**Challenge:** Render every row below as a numbered list, omitting any blank lines and leaving out the pictures.

**Entries:**

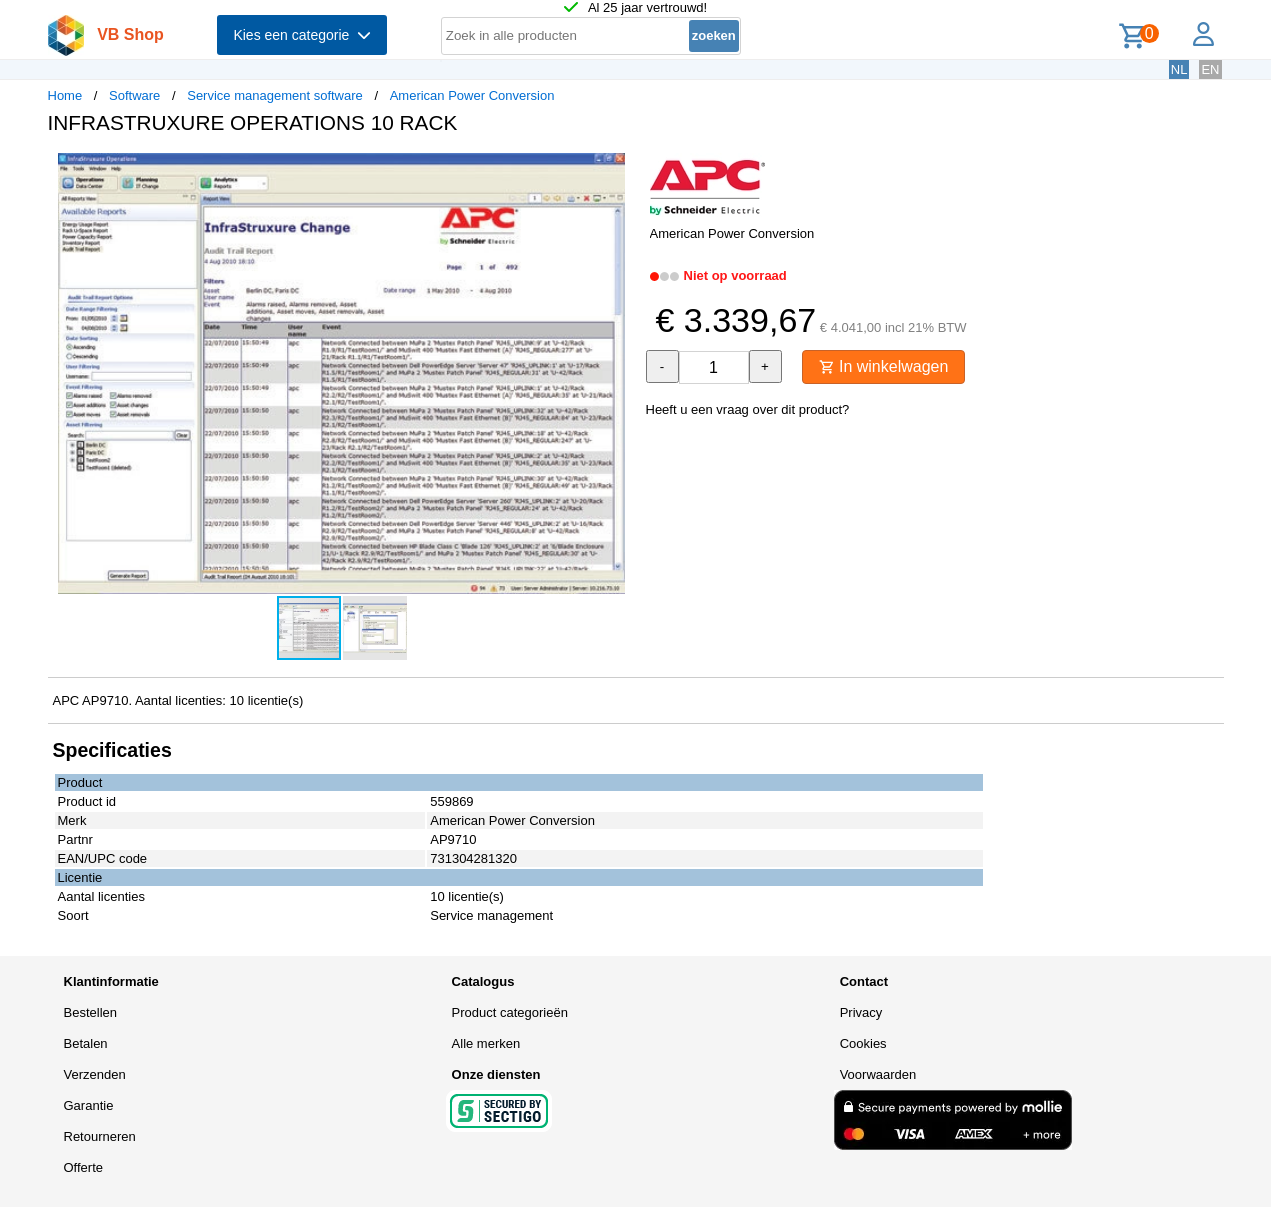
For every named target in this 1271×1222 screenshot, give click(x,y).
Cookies (863, 1043)
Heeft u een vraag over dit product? (748, 409)
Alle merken (486, 1043)
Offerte (84, 1167)
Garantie (89, 1105)
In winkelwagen (884, 366)
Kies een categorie (302, 35)
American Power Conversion (472, 95)
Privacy (861, 1012)
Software (134, 95)
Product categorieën (510, 1012)
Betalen (86, 1043)
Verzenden (95, 1074)
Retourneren (100, 1136)
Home (65, 95)
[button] (618, 171)
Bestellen (90, 1012)
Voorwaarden (878, 1074)
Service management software (275, 95)
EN (1210, 69)
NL (1179, 69)
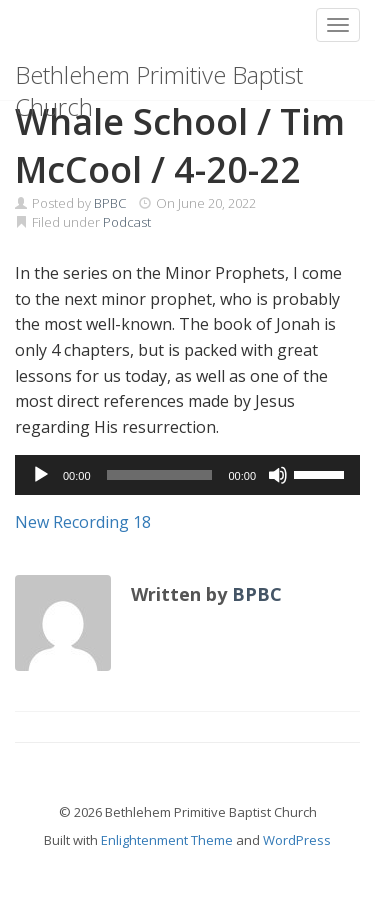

**Worked solution:**
1. For every named target in this 1271×1222 screenshot, give click(x,y).
2. Cookies (863, 1043)
3. Heeft u een vraag over dit product? (748, 409)
4. Alle merken (486, 1043)
5. Offerte (84, 1167)
6. Garantie (89, 1105)
7. In winkelwagen (884, 366)
8. Kies een categorie (302, 35)
9. American Power Conversion (472, 95)
10. Privacy (861, 1012)
11. Software (134, 95)
12. Product categorieën (510, 1012)
13. Betalen (86, 1043)
14. Verzenden (95, 1074)
15. Retourneren (100, 1136)
16. Home (65, 95)
17. [button] (618, 171)
18. Bestellen (90, 1012)
19. Voorwaarden (878, 1074)
20. Service management software (275, 95)
21. EN (1210, 69)
22. NL (1179, 69)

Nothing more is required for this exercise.